Zimbabwe’s high interest rates, multiple borrowings and growing debts
Friday, July 11, 2014
A total of 153 registered firms, which are largely concentrated in urban areas, prefer salary-based loans to individuals or corporates ignoring the productive sector.
The productive sector only accessed $48.92m with $121.08m going towards domestic consumption where more than 180 000 people got the loans.
Economists say the closure of companies, liquidations, property attachment over debt and continued spiraling of unemployment indicates that the economy remains fragile.
A report by the Reserve Bank of Zimbabwe indicates that despite the high interests rates by the moneylenders’ people still prefer them for cash.
“High interest rates charged by the MFIs have precipitated a high level of indebtedness among the microfinance clients which has the undesirable effect of negating the financial inclusion objective of microfinance,” the central bank said.
“The sector has remained largely dominated by 10 microfinance institutions which controlled 83,76% of the market share in terms of total loans as at March 31 2014.
“The largest microfinance institution had a total loan book of $54,01 million and total assets of $52,20 million as at 31 March 2014.”

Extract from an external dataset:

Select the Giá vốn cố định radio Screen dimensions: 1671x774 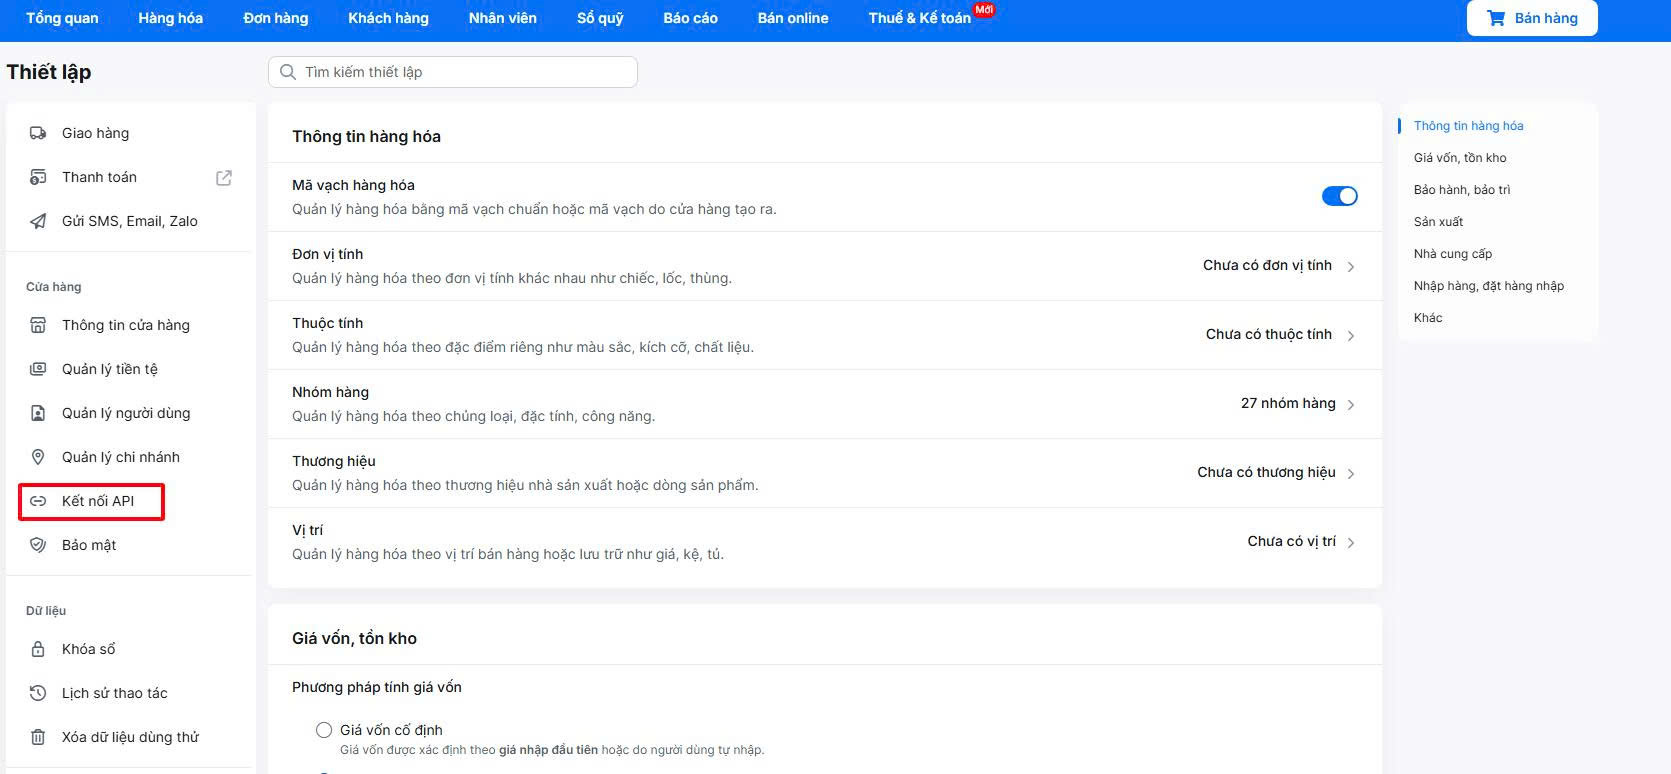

The number of operating MFIs has been gradually increasing over the years and from 213 in 2005 to 309 in 2007.
However, the sector is threatened by the high default rate as hundreds of Zimbabweans continue to lose their jobs every month.
“Delinquency levels in the microfinance sector have remained high as reflected by the level of Portfolio at Risk (PaR > 30) ratio of 27.14% as at 31 March 2014,” the RBZ said.
The high par ratio is largely attributed to multiple borrowings on the background of high interest rates.
“High interest rates charged by the MFIs have precipitated a high level of indebtedness among the microfinance clients which has the undesirable effect of negating the financial inclusion objective of microfinance” the central bank said.